Networking giant Cisco is gearing up to expand its Linux platform with a bunch of new hardware. But it won't be a success without developers to build more applications for the platform, so a little romancing is in order.
Cisco (NASDAQ: CSCO) is asking developers to instead think "inside the box" to create applications that will run on the Linux based Cisco AXP module. It's tossing in $100,000 in prize money just to keep it interesting.
Linux Application availability alone isn't the only thing Cisco is after. It's making sure the developer ecosystem has a revenue model that will keep Cisco and developers in the black.

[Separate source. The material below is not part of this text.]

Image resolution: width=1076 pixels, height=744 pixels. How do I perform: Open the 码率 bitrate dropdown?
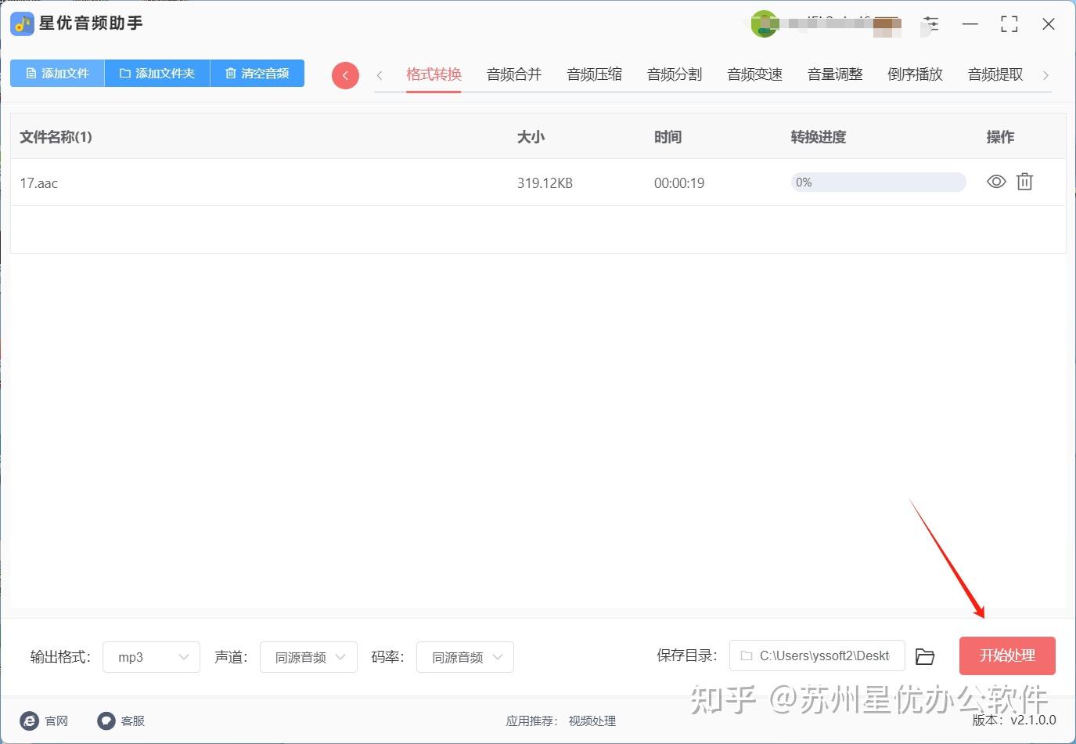click(x=465, y=657)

"The model that we're looking for is something that results in a win-win situation for Cisco, partners and customers as well," Shashi Kiran, senior manager of network systems told InternetNews.com. "As a product we've been handholding applications that come on the AXP purely because there are support issues involved. It's very easy to get applications on the AXP," he said. But the hardening aspects of the platform, as well as making it deployable in customer networks are two key areas where Cisco wants more accountability, he added.
The Linux based AXP (Cisco Application eXtension Platform) is a module that can plug into a Cisco ISR router and, in effect, turn the router into a Linux application server. Since Cisco unveiled the AXP in April, it's built up an SDK (define) (software development kit) to aid in the development of AXP-ready Linux applications.

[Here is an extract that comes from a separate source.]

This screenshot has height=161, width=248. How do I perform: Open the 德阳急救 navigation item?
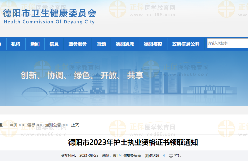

Now, Cisco is adding some more sugar with a "virtual emulated blade" for AXP application testing. The virtual emulated blade is a VMware Player that emulates the Linux operating system environment that runs on the AXP. The virtual blade will let people that want to develop for the AXP do so without the need to access to a physical module for testing, Kiran said.
Then there is the "Think Inside the Box" developer contest and how it fits into the plan to build application development on the AXP.
"We're targeting the Linux community in particular and others in the open source community in general," Kiran said. Anyone over the age of 18 is welcome.
Though open source applications are welcomed by the Cisco contest, Kiran noted that it doesn't matter for the contest. "Cisco doesn't want to own the IP (intellectual property). As long as people can come up with an original idea, open source or otherwise we're OK with that."